Dataset records START

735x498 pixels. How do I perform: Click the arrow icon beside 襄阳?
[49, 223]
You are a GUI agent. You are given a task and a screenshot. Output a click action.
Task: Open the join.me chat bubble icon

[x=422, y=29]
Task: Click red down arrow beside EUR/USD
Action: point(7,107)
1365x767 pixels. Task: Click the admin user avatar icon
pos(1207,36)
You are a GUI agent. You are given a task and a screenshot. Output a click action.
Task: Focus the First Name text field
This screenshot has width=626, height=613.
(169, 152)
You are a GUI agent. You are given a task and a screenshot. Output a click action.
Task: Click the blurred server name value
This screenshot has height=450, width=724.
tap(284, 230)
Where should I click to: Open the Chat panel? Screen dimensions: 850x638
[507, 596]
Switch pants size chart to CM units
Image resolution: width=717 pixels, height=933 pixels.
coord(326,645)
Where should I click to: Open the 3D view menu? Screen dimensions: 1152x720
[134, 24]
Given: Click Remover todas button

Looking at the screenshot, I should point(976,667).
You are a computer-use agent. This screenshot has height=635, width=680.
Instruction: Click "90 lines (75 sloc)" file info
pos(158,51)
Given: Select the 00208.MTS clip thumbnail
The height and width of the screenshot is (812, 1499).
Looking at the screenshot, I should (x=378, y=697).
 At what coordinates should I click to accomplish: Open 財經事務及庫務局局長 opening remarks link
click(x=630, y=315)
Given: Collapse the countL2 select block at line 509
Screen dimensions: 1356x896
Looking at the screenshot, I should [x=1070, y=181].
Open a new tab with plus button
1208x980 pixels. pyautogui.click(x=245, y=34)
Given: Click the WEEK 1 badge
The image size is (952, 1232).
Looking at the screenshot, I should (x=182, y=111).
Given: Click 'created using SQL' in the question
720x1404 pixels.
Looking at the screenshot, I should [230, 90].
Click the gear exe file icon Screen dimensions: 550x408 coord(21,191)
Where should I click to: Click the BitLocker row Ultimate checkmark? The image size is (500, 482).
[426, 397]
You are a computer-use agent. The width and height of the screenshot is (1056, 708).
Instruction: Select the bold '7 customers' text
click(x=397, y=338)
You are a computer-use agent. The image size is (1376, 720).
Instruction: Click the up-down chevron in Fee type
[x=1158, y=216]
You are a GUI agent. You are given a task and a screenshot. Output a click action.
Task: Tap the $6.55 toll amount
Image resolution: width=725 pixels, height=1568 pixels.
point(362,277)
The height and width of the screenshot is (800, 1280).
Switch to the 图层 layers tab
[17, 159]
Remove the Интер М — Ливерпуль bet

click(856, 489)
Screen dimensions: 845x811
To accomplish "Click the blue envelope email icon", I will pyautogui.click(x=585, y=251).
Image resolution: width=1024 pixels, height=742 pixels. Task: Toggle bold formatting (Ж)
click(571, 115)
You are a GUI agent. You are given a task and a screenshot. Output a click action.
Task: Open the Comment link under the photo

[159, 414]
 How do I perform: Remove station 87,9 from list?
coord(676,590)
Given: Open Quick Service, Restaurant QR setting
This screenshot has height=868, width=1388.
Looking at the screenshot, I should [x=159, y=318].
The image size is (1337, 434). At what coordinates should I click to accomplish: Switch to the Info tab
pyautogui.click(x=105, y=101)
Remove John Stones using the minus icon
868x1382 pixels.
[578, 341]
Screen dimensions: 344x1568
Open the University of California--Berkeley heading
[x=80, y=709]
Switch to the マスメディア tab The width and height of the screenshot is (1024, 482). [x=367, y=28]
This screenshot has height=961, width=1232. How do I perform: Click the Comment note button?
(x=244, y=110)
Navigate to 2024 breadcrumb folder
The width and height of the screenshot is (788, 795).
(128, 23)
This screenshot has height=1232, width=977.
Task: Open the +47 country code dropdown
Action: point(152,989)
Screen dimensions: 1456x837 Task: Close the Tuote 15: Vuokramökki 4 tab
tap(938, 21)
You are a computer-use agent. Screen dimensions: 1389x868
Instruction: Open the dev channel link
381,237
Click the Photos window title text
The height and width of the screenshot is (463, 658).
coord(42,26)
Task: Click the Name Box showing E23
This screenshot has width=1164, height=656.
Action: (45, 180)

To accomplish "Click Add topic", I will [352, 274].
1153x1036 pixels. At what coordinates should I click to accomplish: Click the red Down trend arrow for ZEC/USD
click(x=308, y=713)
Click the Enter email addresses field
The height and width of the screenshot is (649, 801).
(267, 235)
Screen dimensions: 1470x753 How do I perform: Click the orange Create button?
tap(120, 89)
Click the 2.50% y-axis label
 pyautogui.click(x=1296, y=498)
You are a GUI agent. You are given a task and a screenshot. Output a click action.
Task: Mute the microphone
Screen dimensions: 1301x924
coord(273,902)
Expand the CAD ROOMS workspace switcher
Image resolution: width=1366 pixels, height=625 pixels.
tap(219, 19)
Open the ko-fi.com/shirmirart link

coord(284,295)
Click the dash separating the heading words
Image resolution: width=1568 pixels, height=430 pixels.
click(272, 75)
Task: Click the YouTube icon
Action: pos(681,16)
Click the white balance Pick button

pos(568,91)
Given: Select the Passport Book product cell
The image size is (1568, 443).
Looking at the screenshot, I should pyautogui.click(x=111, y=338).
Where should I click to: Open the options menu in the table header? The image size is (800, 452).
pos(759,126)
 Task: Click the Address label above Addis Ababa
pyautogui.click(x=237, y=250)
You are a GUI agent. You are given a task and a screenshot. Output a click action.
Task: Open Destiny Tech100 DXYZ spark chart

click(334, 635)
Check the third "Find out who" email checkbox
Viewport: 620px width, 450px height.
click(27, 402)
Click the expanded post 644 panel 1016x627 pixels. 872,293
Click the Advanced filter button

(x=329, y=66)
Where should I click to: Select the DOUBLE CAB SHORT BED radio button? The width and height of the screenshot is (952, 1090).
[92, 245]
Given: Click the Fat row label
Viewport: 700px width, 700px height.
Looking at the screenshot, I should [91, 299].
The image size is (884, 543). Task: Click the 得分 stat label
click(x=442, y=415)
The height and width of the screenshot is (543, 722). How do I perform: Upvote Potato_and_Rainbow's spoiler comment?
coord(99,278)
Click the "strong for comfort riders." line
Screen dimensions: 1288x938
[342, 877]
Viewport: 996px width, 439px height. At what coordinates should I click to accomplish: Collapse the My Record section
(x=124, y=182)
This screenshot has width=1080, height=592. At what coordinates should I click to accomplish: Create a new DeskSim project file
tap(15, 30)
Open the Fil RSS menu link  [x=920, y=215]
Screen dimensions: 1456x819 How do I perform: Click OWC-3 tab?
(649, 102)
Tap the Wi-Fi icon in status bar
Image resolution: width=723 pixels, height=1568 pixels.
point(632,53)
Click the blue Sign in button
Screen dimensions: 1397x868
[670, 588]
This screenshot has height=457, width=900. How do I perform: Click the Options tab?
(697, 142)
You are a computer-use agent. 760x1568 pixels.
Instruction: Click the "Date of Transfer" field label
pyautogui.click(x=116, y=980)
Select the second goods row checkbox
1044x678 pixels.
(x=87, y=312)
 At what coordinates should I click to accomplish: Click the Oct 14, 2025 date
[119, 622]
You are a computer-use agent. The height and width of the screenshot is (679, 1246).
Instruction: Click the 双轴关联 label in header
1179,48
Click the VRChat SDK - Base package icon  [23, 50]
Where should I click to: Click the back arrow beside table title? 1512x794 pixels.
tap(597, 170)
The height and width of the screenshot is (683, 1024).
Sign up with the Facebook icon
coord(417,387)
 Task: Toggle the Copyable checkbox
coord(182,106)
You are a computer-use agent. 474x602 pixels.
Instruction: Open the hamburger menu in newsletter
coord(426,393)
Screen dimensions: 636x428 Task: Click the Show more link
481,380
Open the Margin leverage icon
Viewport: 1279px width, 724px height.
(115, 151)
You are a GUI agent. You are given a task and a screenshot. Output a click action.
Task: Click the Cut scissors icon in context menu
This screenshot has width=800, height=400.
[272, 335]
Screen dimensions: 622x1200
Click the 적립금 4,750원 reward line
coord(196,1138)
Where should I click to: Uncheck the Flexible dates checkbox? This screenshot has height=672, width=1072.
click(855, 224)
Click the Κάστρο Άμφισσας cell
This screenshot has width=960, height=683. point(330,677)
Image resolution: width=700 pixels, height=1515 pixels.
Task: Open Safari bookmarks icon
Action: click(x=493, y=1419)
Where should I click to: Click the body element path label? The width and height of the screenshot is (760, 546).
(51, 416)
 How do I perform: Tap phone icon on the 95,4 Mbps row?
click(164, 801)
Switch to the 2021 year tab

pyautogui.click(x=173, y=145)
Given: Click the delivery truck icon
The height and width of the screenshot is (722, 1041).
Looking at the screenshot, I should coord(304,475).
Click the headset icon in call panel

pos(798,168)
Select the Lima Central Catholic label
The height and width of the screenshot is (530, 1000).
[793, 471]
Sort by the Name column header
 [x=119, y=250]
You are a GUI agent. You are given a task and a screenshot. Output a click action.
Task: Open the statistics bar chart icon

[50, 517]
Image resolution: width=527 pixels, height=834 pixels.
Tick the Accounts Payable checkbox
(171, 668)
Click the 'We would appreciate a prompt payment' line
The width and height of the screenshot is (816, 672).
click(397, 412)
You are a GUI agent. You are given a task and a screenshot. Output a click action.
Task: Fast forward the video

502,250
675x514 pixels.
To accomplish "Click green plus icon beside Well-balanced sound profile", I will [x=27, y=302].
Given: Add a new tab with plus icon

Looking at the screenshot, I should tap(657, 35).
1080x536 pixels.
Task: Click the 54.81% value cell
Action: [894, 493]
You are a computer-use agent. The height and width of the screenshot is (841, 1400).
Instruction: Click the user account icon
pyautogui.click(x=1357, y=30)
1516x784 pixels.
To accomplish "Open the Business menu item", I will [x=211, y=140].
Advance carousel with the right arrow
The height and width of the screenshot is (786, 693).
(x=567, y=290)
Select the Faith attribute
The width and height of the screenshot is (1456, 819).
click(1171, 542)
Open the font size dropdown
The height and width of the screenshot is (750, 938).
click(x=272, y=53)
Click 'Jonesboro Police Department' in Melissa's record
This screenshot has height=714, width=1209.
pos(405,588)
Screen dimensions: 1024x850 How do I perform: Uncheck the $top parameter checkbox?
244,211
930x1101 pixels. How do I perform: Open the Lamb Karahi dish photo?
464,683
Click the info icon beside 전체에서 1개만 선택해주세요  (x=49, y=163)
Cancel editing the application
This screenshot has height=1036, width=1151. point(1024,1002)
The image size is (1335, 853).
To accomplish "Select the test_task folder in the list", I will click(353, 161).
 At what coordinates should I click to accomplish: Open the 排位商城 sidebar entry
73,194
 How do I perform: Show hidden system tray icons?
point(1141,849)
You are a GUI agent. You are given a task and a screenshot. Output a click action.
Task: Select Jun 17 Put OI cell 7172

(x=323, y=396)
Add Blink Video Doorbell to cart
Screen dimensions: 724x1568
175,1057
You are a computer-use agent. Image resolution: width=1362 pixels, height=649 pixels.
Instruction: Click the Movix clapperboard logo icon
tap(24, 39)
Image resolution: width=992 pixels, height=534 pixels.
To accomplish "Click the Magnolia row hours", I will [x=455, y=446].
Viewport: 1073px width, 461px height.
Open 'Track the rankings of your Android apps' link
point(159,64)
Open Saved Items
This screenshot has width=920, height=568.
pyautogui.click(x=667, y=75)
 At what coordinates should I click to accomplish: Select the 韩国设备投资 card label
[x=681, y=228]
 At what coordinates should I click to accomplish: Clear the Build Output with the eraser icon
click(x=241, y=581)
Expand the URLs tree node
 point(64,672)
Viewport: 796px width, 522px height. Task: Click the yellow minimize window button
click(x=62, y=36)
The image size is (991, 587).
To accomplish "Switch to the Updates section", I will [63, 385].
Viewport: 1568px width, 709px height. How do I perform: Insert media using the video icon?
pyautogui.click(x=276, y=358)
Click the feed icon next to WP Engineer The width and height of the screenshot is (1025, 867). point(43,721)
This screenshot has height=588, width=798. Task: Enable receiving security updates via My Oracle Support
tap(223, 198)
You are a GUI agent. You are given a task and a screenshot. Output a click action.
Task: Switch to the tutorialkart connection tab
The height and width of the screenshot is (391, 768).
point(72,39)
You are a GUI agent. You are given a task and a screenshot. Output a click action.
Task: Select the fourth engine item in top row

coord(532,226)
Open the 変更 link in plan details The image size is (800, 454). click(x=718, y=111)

Dataset records END

In the records above, how many lines hold the string "computer"? Give the number only.

9